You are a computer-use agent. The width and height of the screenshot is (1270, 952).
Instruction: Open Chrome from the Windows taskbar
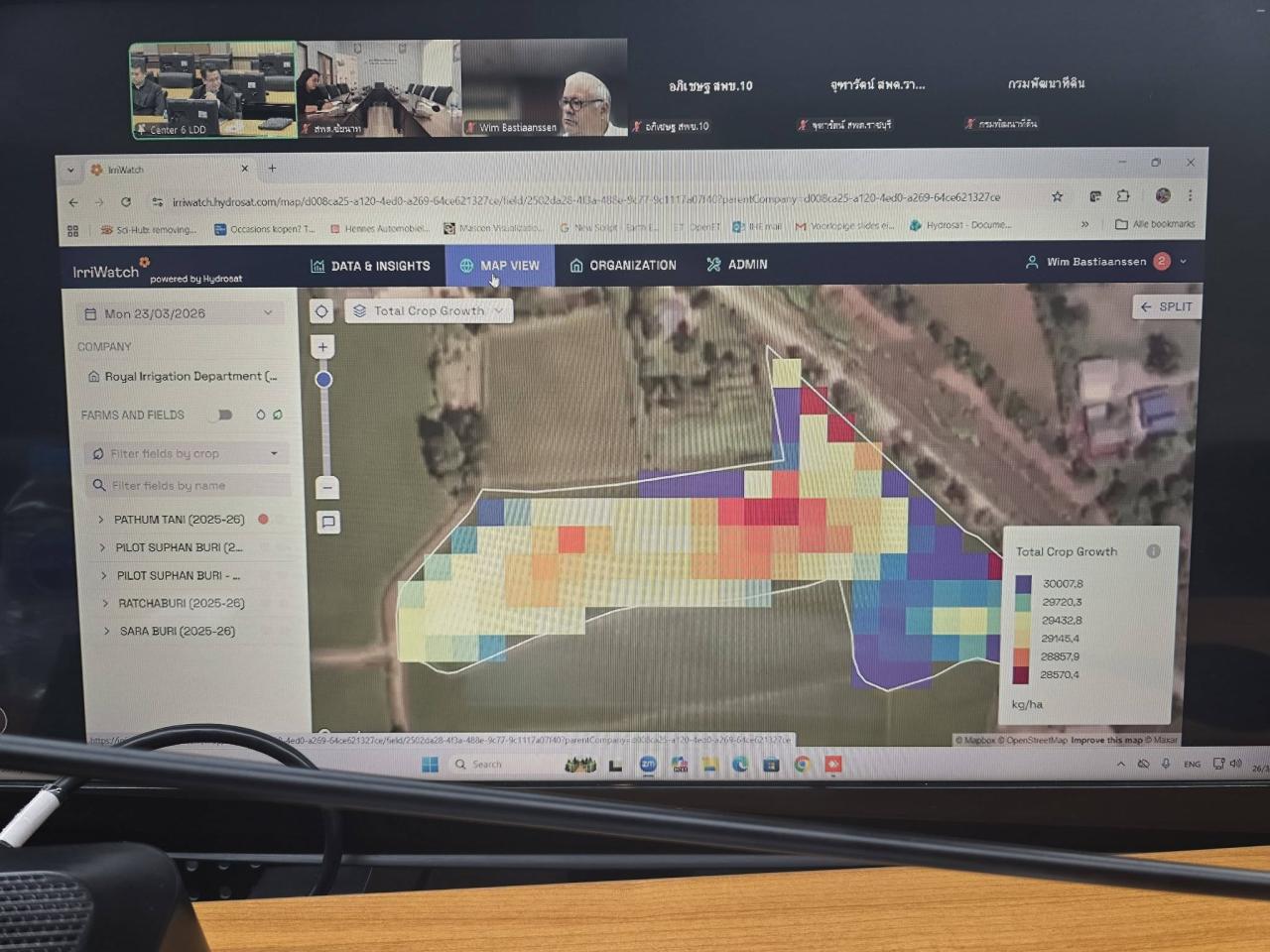[802, 765]
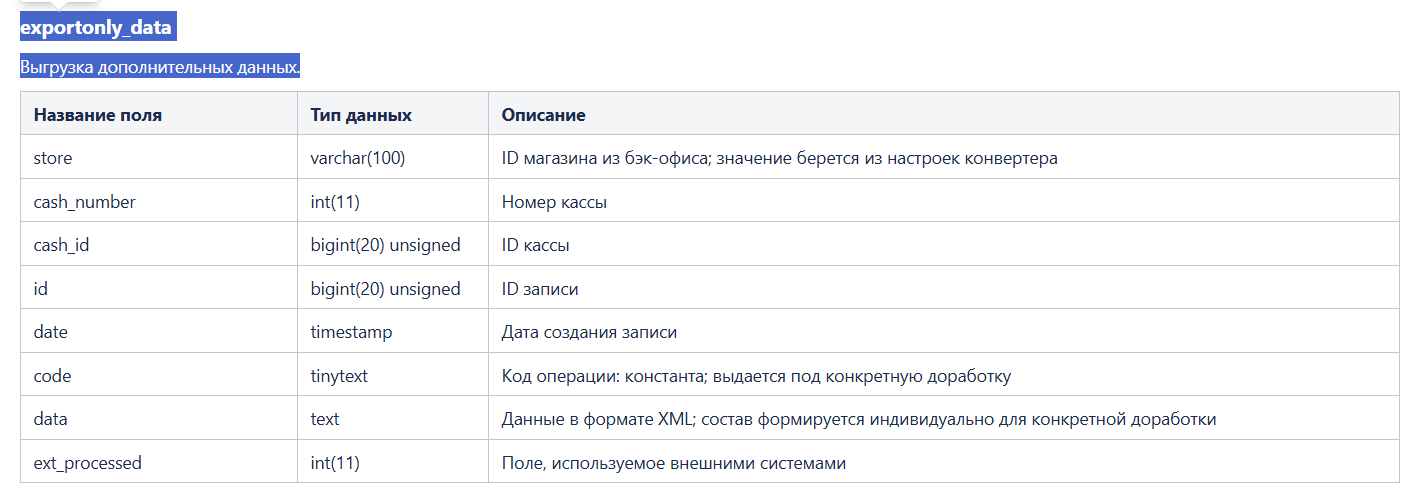Click the 'Название поля' column header
The width and height of the screenshot is (1422, 502).
[x=98, y=115]
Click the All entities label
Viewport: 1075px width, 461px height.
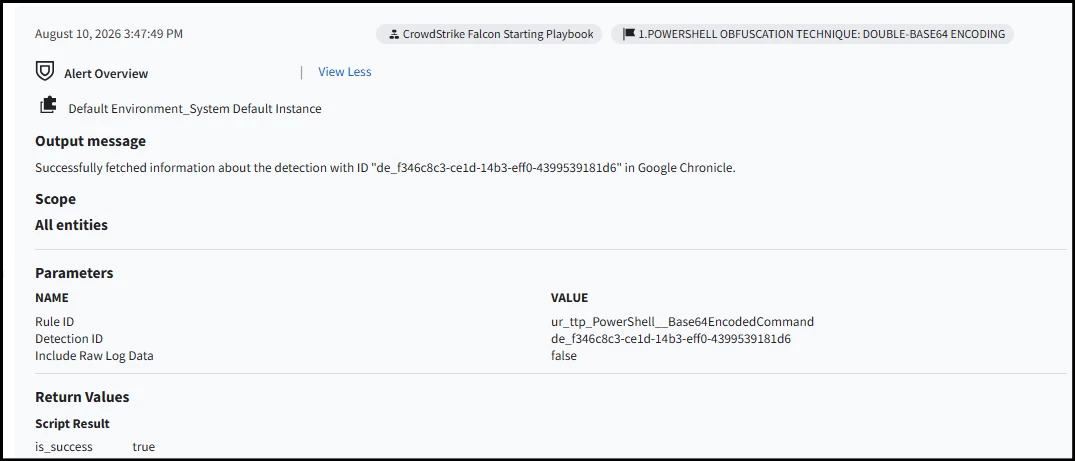point(71,225)
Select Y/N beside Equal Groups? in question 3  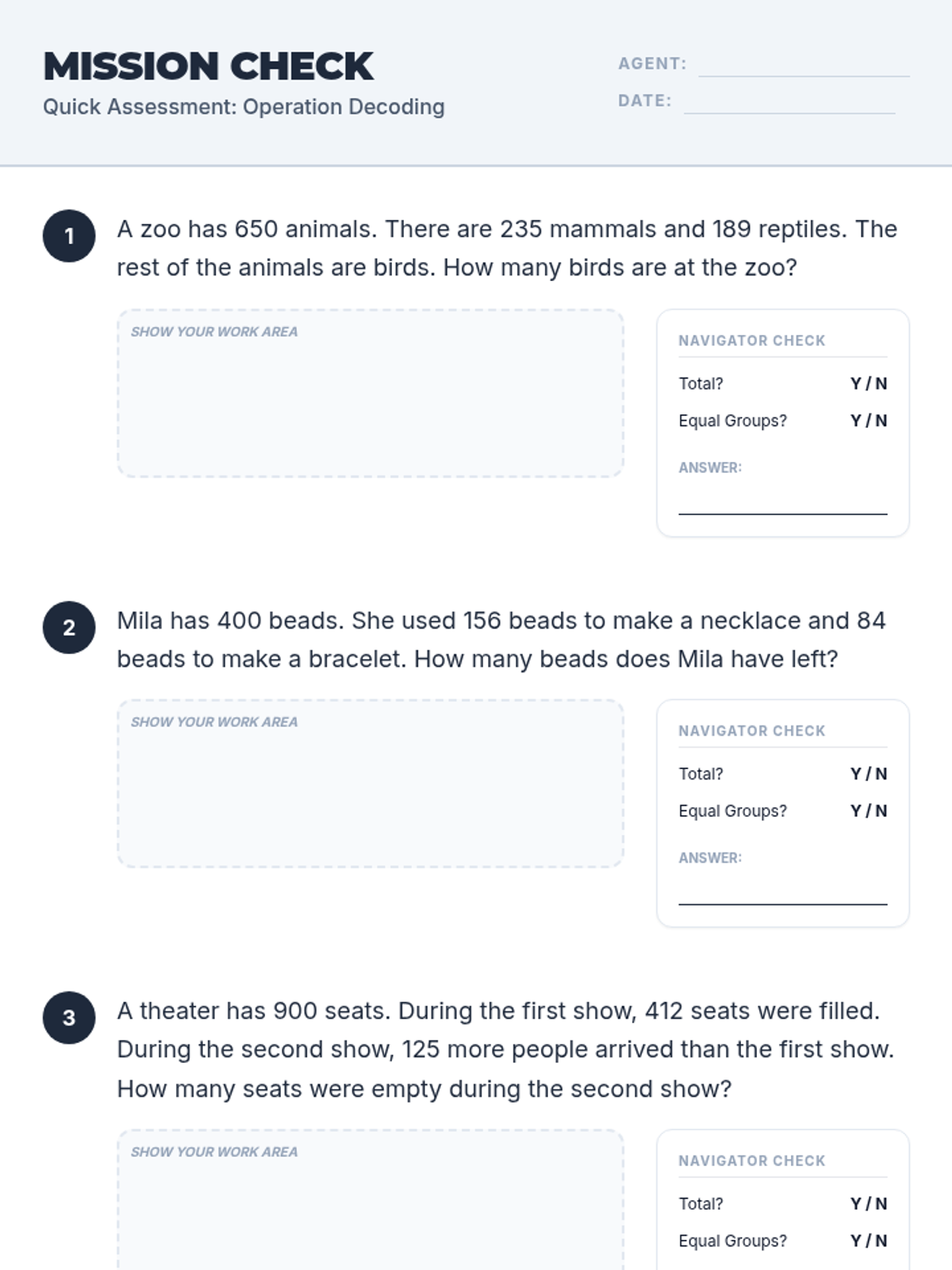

····················

The whole listing, pictures excluded, should be output exactly.

*Answer section*:
You are a computer-use agent. The width and height of the screenshot is (1270, 952).
Instruction: Open Chrome from the Windows taskbar
[802, 765]
Click the 'Название поля' column header
The width and height of the screenshot is (1422, 502).
[x=98, y=115]
Click the All entities label
Viewport: 1075px width, 461px height.
point(71,225)
Select Y/N beside Equal Groups? in question 3  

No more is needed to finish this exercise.